I haven't read the regulations carefully. However, my experiences are as follows:

Lived in a new-ish build (2002) city centre flat for a while. Sound insulation was exceptional between flats. Talking, music, TV, etc. totally inaudible. Washing machine on spin cycle barely audible, but not distracting (even at 2 am - it was only just perceptible and it took a while for me to identify it as a washing machine).

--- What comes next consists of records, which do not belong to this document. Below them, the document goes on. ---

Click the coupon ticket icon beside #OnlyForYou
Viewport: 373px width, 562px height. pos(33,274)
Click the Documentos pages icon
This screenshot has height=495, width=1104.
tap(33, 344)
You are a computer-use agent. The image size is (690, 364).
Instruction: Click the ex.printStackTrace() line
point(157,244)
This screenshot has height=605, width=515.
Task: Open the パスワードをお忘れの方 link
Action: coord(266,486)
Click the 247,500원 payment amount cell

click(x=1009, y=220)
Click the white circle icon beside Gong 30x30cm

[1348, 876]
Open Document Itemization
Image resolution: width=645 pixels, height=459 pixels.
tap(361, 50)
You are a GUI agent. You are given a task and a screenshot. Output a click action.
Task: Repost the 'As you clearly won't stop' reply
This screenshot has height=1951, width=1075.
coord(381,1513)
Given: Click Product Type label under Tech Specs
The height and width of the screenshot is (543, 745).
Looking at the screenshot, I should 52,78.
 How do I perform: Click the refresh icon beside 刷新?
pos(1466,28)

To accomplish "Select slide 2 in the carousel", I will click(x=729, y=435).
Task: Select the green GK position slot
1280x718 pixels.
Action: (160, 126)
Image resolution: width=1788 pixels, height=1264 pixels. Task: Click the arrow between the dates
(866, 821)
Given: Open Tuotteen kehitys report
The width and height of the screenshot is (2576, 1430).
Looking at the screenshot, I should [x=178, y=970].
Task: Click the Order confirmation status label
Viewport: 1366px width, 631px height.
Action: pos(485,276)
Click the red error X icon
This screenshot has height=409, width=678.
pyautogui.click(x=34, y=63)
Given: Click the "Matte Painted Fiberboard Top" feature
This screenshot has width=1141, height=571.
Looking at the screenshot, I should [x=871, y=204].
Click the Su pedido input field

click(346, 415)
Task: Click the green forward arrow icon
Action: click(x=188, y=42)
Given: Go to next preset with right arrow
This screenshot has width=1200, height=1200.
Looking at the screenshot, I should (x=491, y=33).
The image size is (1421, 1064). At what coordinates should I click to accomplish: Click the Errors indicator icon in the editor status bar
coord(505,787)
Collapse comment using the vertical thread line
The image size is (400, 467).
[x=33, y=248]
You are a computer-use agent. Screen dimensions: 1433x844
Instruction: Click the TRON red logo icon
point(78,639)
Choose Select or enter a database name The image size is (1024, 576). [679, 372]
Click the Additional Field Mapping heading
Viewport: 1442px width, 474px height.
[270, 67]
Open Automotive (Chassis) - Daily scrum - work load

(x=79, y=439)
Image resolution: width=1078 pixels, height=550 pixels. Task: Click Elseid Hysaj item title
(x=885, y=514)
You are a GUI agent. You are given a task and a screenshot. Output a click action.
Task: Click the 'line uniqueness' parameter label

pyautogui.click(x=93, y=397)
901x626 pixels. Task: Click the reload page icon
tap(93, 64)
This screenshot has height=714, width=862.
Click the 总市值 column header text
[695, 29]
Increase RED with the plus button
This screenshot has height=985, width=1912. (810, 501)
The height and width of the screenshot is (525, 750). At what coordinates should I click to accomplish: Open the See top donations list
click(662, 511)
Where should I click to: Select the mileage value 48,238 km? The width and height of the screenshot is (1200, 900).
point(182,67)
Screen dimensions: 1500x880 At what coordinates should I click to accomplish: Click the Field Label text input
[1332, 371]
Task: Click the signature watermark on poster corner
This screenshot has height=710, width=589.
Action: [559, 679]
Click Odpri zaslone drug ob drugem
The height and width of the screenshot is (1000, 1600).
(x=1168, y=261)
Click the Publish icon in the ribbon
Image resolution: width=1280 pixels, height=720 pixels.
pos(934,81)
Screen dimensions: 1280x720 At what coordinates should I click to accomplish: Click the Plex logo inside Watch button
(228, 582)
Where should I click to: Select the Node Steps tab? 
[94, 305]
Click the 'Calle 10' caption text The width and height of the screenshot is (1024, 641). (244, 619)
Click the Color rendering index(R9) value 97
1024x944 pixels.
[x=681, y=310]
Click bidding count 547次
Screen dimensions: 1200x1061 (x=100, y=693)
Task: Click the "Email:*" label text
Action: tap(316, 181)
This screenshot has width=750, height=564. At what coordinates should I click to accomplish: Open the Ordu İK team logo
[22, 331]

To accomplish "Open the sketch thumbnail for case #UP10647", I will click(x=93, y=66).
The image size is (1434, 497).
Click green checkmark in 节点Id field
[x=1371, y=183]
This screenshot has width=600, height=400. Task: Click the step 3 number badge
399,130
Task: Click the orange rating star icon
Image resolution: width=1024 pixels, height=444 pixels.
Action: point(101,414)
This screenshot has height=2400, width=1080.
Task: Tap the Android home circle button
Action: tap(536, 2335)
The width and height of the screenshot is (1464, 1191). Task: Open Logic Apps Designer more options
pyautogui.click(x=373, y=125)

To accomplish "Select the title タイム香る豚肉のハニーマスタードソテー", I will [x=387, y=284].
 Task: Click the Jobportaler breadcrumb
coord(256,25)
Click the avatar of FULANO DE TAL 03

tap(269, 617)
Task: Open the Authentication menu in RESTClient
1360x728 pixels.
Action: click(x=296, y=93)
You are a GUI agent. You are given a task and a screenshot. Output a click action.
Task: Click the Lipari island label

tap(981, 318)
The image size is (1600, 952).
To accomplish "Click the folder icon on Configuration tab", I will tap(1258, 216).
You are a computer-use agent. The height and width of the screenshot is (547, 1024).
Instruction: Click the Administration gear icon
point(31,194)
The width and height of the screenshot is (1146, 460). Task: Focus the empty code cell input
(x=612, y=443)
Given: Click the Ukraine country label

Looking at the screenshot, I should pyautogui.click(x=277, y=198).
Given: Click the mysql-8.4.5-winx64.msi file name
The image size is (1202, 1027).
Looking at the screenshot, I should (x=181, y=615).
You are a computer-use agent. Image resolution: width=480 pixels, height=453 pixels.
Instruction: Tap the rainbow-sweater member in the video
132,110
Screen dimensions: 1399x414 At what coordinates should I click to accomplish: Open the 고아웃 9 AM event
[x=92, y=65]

A large student party next door was audible, but not particularly offensive. Solid concrete subfloors meant no creaking floorboards. Carpet, or appropriately underlaid laminate/wood, meant that footsteps were not audible at all.

--

Lived in an older (1960s) terrace (end of terrace). Conversations, TV, etc. were audible through the party wall (but not intelligible). Footsteps and creaky floorboards nextdoor could be heard faintly. Light switches and cupboard doors on the party wall were heard loud and clear.

--

Lived in a central london flat (converted large townhouse - converted a long time ago - probably 50s or 60s). Footsteps are loud and clear. Lots of creaky floorboards, mean that it is easily possible to here same-level neighbours walking around. Constantly got e-mails and notes from my under-neighbour telling me that my feet are like a herd of elephants. TV easily heard. Even neighbours typing at a computer can be heard (albeit very faintly).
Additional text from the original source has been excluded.